Peter Gödde, Hauptgeschäftsführer der Kreishandwerkerschaft Paderborn-Lippe, gibt zu bedenken: „Ein Lehrling kostet einen Ausbildungsbetrieb rund 15.000 Euro im Jahr. Zur Ausbildungsvergütung, den Sozialabgaben und anderen Ausgaben kommt das Ticket oben drauf." Auch er sieht eine Ungleichbehandlung zwischen Studenten und einer beruflichen oder dualen Ausbildung. Hier eine Lobby wie bei den Studenten zu organisieren, sei schwierig bei 16.000 Ausbildungsbetrieben in OWL.

Und so müssen sich die Azubis vorerst mit dem aktuellen Azubi-Ticket zufrieden geben. Ab dem nächsten Monat wird es auch Azubi Jonas Czaniera nutzen. Denn was er erst jetzt weiß: Er hätte das Ticket bis Mitte Juli bestellen müssen. Sein übliches Ticket kostet ihn jetzt daher noch einmal 191 Euro – der Preis wurde diesen Monat erhöht.

KOMMENTAR DER REDAKTION


Nur ein erster Schritt

Die Einführung eines vergünstigten Azubi-Tickets war schon lange überfällig.
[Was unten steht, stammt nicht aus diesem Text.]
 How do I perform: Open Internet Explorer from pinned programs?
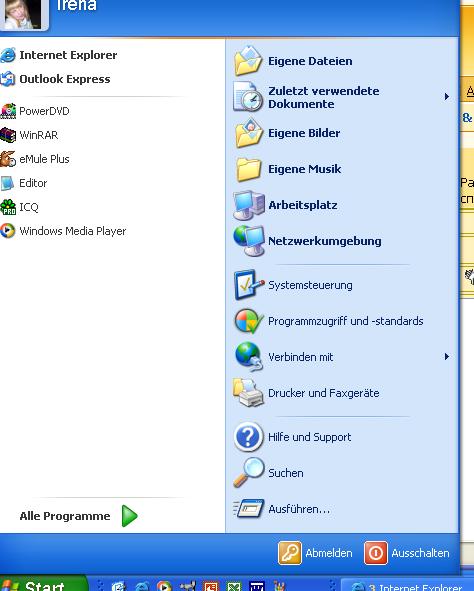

Wie gut, dass es jetzt in zwei Varianten auf den Weg gebracht wurde – eines für einen Verkehrsverbund in NRW für 62 Euro und eines für ganz NRW für 82 Euro im Monat. Ein Schritt in die richtige Richtung. Aber eben auch nur ein Schritt.

Denn junge Menschen in der Ausbildung sollten für den Start ins Berufsleben die gleichen Rahmenbedingungen vorfinden. Und dazu gehört auch das Thema Mobilität. Während Studenten für circa 34 Euro monatlich ganz NRW bereisen können, müssen Auszubildende dafür noch immer mehr als das Doppelte von dem meist sehr knappen Gehalt berappen. Dass viele Auszubildende nun das Gefühl haben, abgezockt zu werden, ist nur allzu gut nachvollziehbar. Vor allem, wenn man sich nicht auf eine pünktliche Ankunft verlassen kann oder zu bestimmten Tageszeiten und im ländlichen Raum mitunter gar keine Möglichkeiten auffindet.

Damit macht man den jungen Menschen eine Ausbildung fernab der Universität nicht gerade schmackhaft. Dabei haben wir nun wirklich keinen Mangel an Studenten in Deutschland. Im Gegenteil: Wir brauchen qualifizierte Fachkräfte mit einer dualen, außerbetrieblichen oder betrieblich-schulischen Ausbildung. Vor allem im Pflege- und Gesundheitssektor, schaut man sich die demografische Entwicklung an.

Eine Ausbildung muss wieder attraktiv werden – und das eben auch durch einen funktionierenden, bezahlbaren Nahverkehr. Da freut sich dann übrigens auch die Umwelt drüber.